== Task ==
Will you return, word for word, only the lines from the top of the data below down to and including the one with "You are a computer-use agent. Viewport: 911px"?

▶

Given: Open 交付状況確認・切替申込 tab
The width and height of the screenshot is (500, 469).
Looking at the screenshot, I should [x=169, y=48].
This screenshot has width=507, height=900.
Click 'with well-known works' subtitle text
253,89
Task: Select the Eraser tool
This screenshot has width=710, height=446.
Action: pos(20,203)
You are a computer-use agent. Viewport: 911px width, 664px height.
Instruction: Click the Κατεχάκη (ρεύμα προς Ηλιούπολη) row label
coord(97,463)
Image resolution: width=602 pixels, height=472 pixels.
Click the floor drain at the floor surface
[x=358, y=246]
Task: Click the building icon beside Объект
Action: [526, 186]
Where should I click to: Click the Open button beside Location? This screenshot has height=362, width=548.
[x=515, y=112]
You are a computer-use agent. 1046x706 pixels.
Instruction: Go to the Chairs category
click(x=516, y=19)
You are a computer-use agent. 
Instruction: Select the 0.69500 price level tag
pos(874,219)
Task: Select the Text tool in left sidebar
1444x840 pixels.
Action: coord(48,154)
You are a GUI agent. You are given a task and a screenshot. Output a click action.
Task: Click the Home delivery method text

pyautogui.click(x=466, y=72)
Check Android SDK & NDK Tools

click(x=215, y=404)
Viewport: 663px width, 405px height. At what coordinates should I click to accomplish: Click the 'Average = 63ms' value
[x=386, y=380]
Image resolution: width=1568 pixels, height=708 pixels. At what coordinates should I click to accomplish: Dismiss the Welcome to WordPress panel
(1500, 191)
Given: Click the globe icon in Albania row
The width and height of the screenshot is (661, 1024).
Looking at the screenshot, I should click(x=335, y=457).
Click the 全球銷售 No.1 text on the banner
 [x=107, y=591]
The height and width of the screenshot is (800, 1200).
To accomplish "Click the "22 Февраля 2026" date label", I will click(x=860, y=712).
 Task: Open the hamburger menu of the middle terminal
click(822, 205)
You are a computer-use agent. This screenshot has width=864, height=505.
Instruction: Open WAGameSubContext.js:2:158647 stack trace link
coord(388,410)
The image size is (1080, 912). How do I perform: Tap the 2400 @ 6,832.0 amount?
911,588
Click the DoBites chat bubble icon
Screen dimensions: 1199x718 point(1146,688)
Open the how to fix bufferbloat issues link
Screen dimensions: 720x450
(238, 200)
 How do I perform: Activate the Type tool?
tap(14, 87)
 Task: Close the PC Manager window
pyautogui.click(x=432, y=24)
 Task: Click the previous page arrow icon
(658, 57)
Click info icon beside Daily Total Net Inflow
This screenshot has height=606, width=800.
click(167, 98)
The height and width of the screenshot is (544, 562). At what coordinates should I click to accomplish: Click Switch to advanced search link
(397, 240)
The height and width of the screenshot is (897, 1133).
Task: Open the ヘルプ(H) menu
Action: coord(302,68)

◀

== Exercise solution ==
Given: Open 交付状況確認・切替申込 tab
The width and height of the screenshot is (500, 469).
Looking at the screenshot, I should [x=169, y=48].
This screenshot has width=507, height=900.
Click 'with well-known works' subtitle text
253,89
Task: Select the Eraser tool
This screenshot has width=710, height=446.
Action: pos(20,203)
You are a computer-use agent. Viewport: 911px width, 664px height.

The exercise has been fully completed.